• TASK TO CARRY OUT:
Leaving the pictures aside, return all of the data below exactly.

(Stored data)
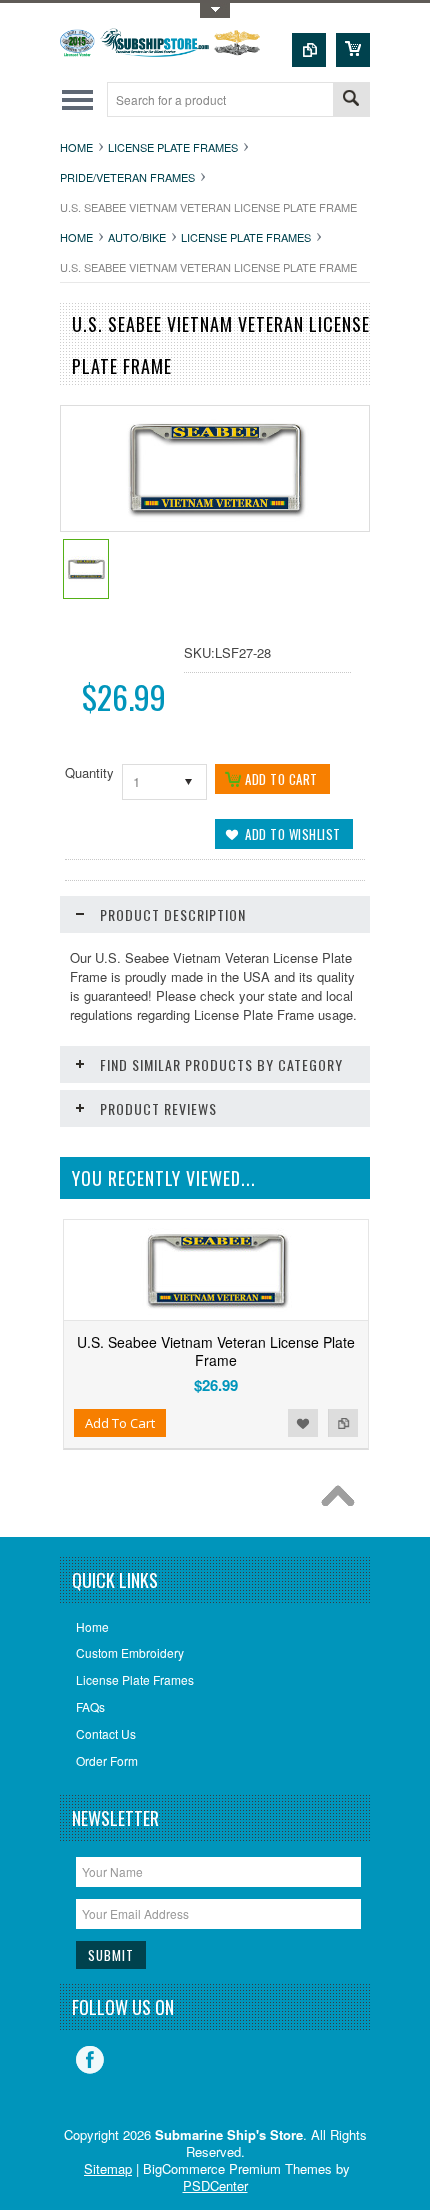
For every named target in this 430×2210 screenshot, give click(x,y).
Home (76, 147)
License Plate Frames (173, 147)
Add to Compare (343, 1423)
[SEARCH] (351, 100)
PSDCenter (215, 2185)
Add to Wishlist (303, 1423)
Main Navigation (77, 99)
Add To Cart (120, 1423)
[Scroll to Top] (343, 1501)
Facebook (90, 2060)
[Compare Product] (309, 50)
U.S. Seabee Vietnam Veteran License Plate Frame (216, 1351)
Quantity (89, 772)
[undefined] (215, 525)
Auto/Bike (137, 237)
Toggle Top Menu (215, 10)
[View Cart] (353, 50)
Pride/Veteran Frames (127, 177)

• WRITTEN SOLUTION:
For every named target in this 430×2210 screenshot, give click(x,y).
Home (76, 147)
License Plate Frames (173, 147)
Add to Compare (343, 1423)
[SEARCH] (351, 100)
PSDCenter (215, 2185)
Add to Wishlist (303, 1423)
Main Navigation (77, 99)
Add To Cart (120, 1423)
[Scroll to Top] (343, 1501)
Facebook (90, 2060)
[Compare Product] (309, 50)
U.S. Seabee Vietnam Veteran License Plate Frame (216, 1351)
Quantity (89, 772)
[undefined] (215, 525)
Auto/Bike (137, 237)
Toggle Top Menu (215, 10)
[View Cart] (353, 50)
Pride/Veteran Frames (127, 177)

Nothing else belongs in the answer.